Nah, oposisi Jupiter ini menandai momen ketika sang planet terbesar di tata surya kita itu berada di seberang Matahari dalam pandangan dari Bumi, Matahari-Bumi-Jupiter sedang segaris lurus, membuat Jupiter sedang terletak pada jarak terdekatnya dari Bumi.

Terdekat di sini masih dalam skala kosmis ya. Jarak Bumi-Jupiter masih akan sekitar 4,14 AU, atau sekitar 619,3 juta kilometer. Dengan begitu, kenampakan Jupiter di langit Bumi juga masih akan seperti bintang, hanya saja akan lebih terang dengan magnitudo -2,7. Inilah saat terbaik untuk mengamati planet Jupiter.

Karena berada di titik oposisi, Jupiter akan terbit saat Matahari terbenam, lalu terbenam 12 jam kemudian saat Matahari terbit. Itu artinya, kita bisa melihat sang planet raksasa gas sepanjang malam. Gunakan teleskop untuk pengamatan yang lebih jelas ya.
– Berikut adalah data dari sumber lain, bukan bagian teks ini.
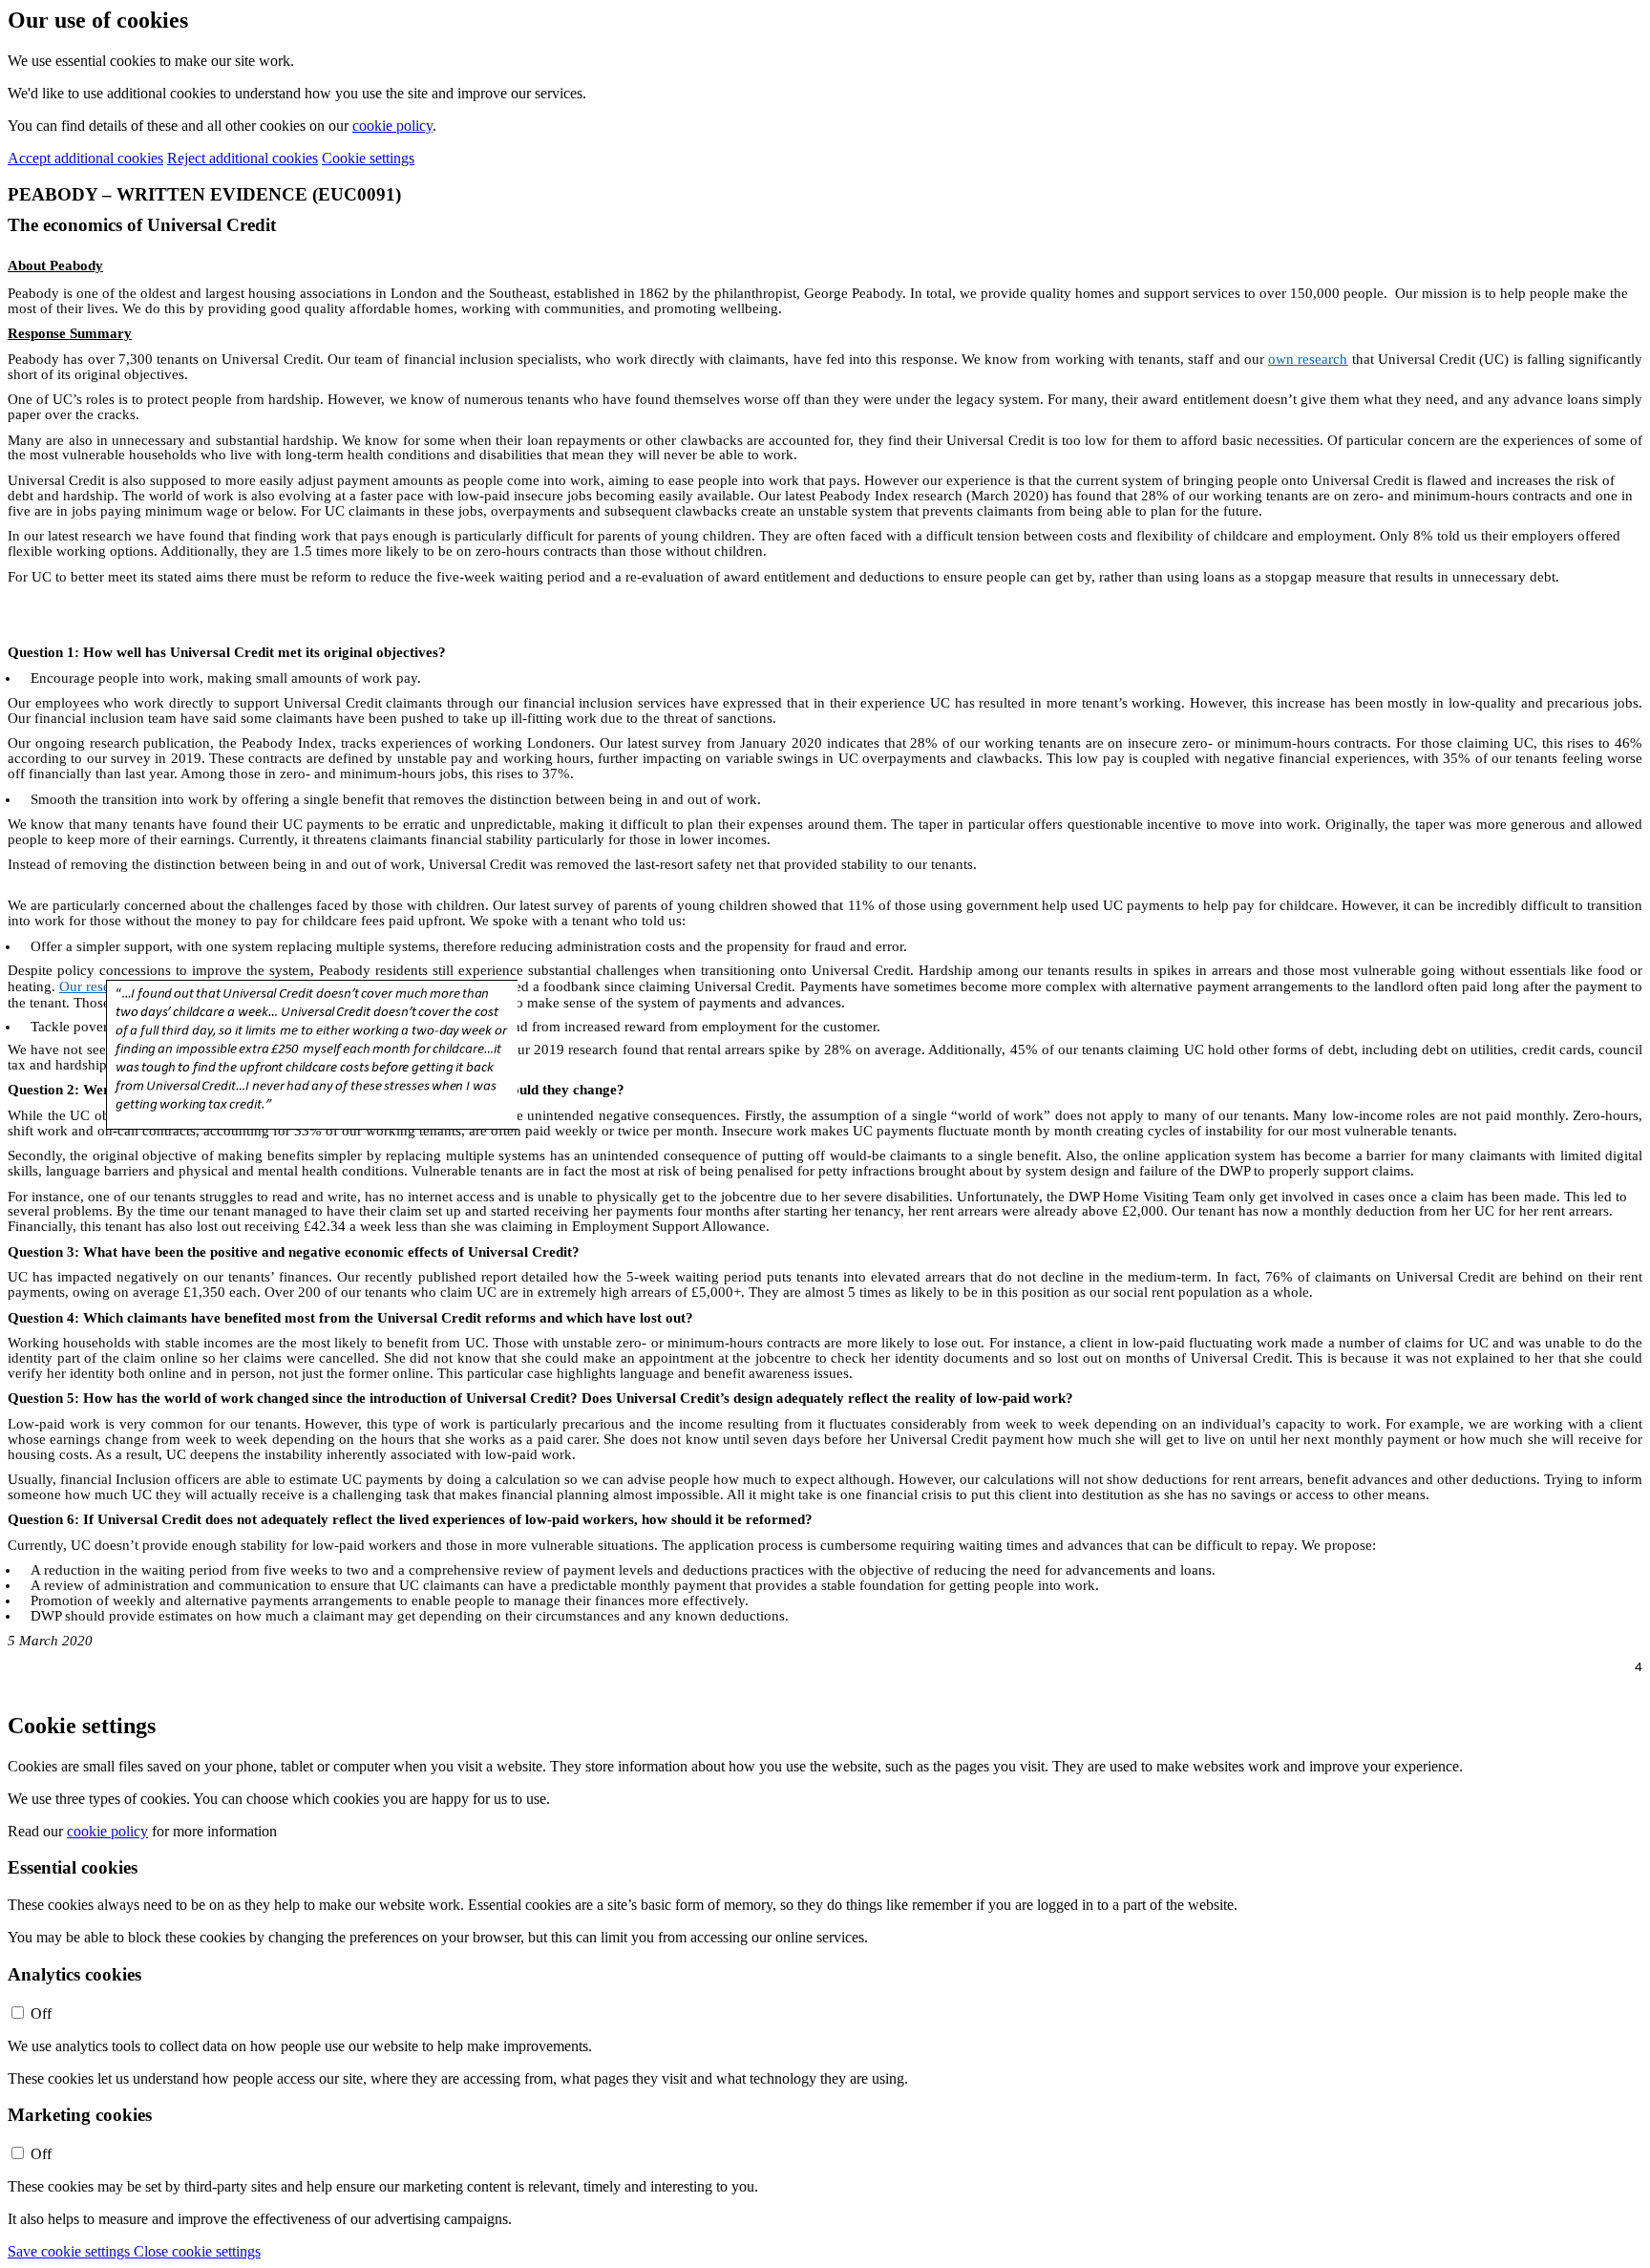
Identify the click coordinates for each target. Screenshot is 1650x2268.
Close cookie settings (197, 2251)
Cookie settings (368, 158)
15 Juli 2020: Matahari di atas Ka’bah

Posisi atau kedudukan Matahari tepat di atas Ka’bah akan kembali terjadi pada 15 Juli mendatang, dan menjadi yang kedua sekaligus terakhir pada tahun 2020 ini. Matahari pada posisi ini, berkedudukan tepat melintas di lintang Ka’bah (21º 25′ LU) dalam gerak semu tahunannya. Serta, pada saat yang sama juga, Matahari sedang melintaaasi garis meridian Ka’bah (39º 50′ BT). Matahari akan tepat berada di titik zenith Ka’bah. Anda yang berada di wilayah selain Kepulauan Maluku dan Pulau Irian bisa mengamati terjadinya fenomena Matahari di atas Ka’bah ini.

17 Juli 2020:

Mengamati Fenomena Langit di bulan Juli 2020
Ilustrasi Segitiga Bulan-Venus-Aldebaran

Bagi yang rajin bangun pagi, apakah kamu menyadari adanya penampakan “bintang” yang sangat terang di langit timur laut saat dini hari? Itu bukan bintang, melainkan planet Venus.
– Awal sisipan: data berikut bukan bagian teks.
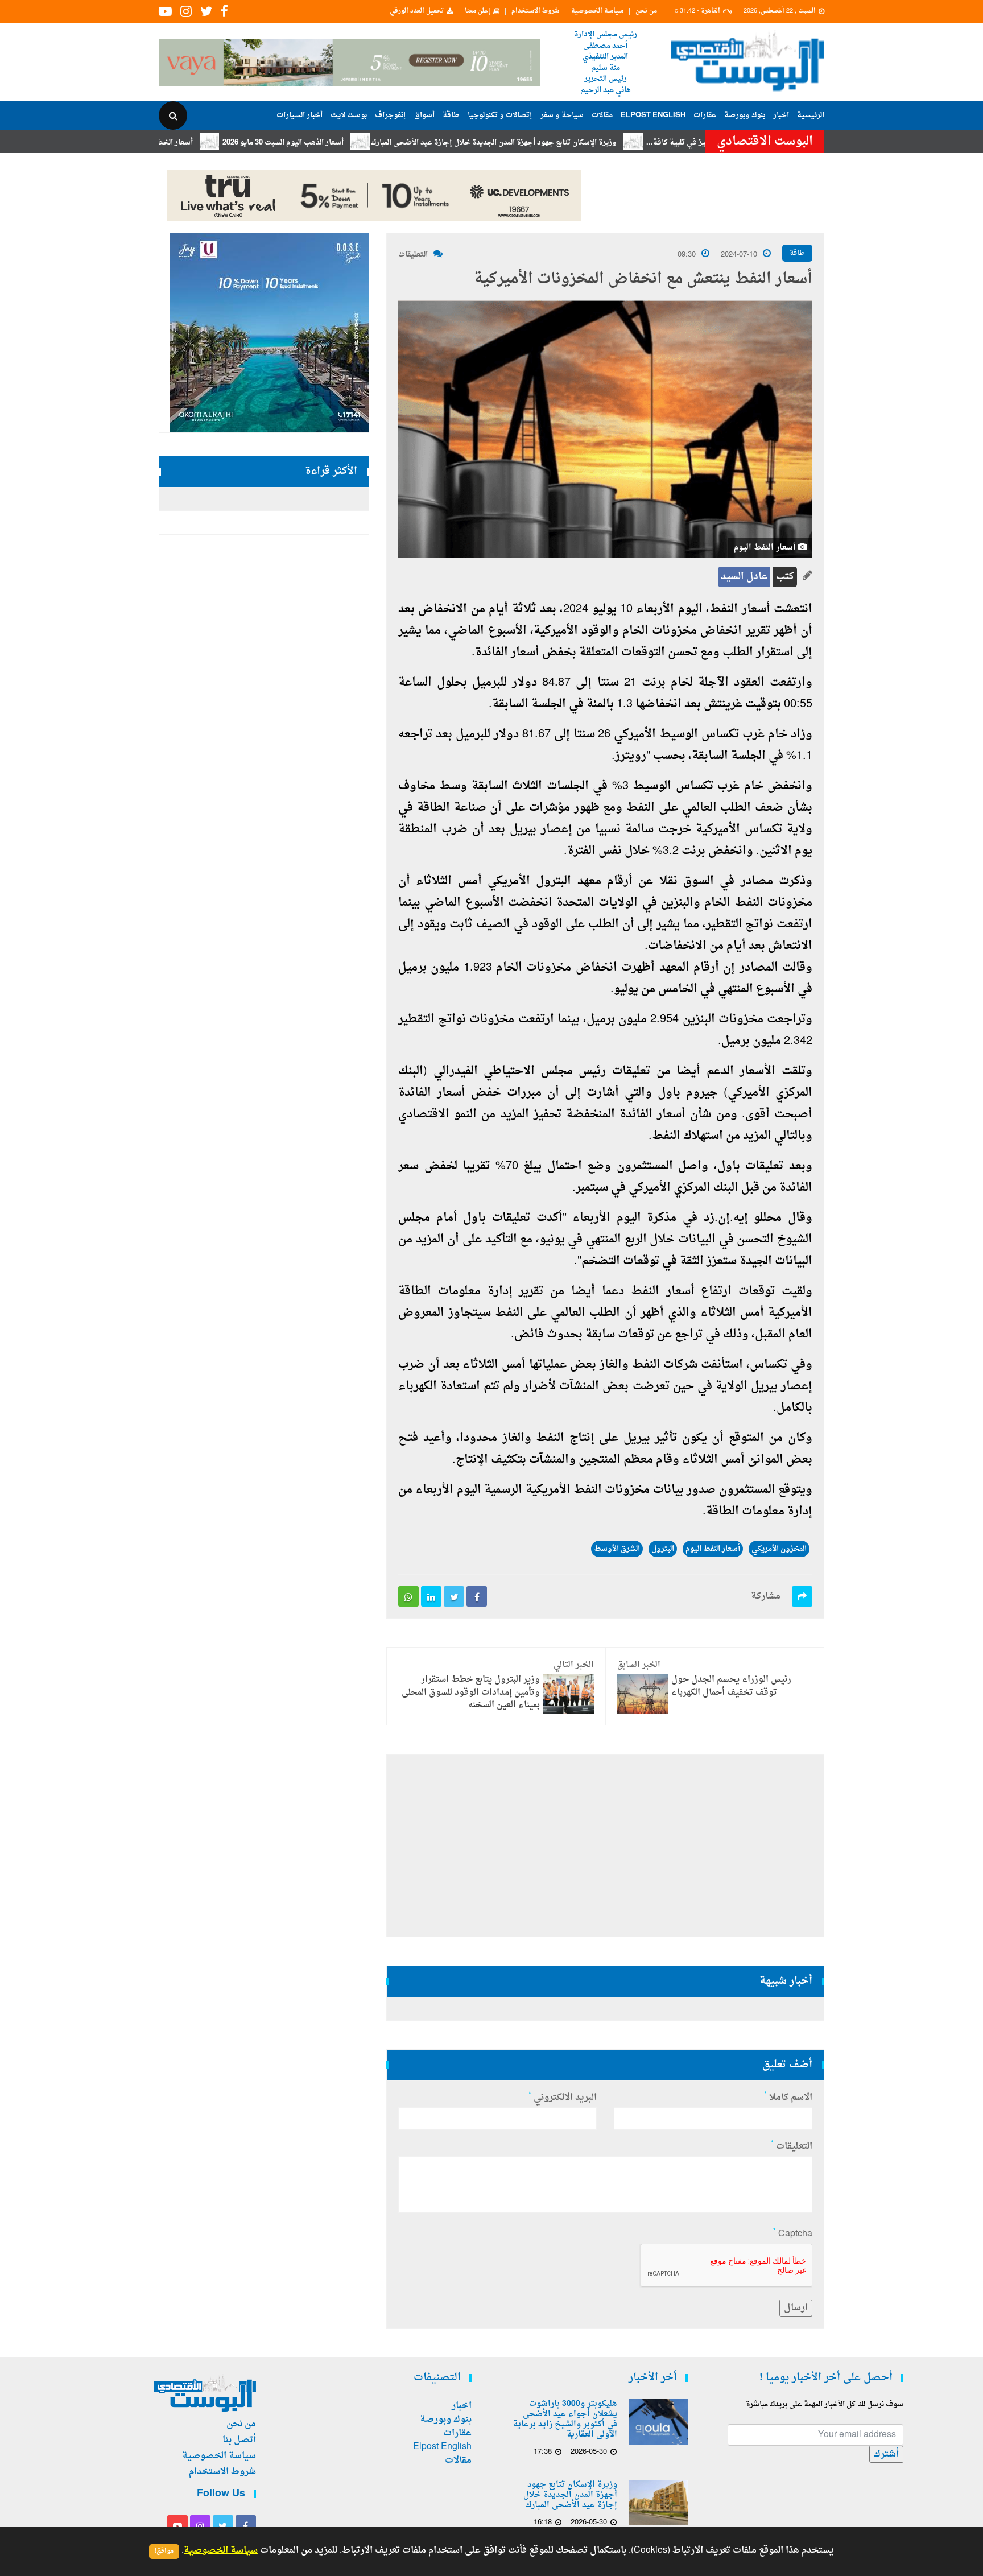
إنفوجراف (390, 115)
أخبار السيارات (299, 115)
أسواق (424, 115)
Pada 17 Juli 2020, posisi Bulan akan berada di dekat Venus dalam pandangan dari Bumi, keduanya akan terpisah sejauh sekitar 3 derajat satu sama lain. Menariknya, akan ada bintang Aldebaran juga di antara mereka. Aldebaran sendiri adalah bintang raksasa merah paling terang di rasi bintang Taurus.
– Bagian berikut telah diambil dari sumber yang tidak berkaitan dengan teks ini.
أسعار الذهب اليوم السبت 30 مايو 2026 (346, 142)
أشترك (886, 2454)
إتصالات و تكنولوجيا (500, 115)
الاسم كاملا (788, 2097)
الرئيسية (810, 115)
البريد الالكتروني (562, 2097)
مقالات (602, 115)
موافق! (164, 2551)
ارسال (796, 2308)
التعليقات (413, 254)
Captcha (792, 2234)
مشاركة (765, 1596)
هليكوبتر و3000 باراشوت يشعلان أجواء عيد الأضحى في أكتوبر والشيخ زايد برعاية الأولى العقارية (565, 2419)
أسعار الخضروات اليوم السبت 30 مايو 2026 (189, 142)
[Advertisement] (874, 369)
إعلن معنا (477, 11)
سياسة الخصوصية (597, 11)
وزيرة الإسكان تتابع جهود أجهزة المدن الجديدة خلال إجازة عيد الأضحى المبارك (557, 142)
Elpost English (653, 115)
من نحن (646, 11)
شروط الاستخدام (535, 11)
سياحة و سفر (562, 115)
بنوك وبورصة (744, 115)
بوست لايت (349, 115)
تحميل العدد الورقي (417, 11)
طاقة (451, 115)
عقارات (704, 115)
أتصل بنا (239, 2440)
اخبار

Ketiga objek langit ini akan membentuk formasi segitiga yang cantik di langit. Kamu bisa mulai mengamatinya pukul 04.00 dini hari waktu setempat daerahmu hingga Matahari terbit untuk membirukan langit.

20 Juli 2020: Komet Neowise (C/2020 F3)

Fenomena komet Neowise (C/2020 F3) ini menjadi menarik untuk dapat kamu saksikan karena merupakan komet yang baru ditemukan pada akhir Maret 2020 ini. Untuk diketahui, perihelion dari komet Neowise ini memiliki periode yang sangat panjang yaitu sekitar 5.000 tahun. Di Indonesia, komet Neowise ini akan tampak di langit barat laut mulai 20 Juli 2020 mendatang, dengan ketinggian yang terus meningkat.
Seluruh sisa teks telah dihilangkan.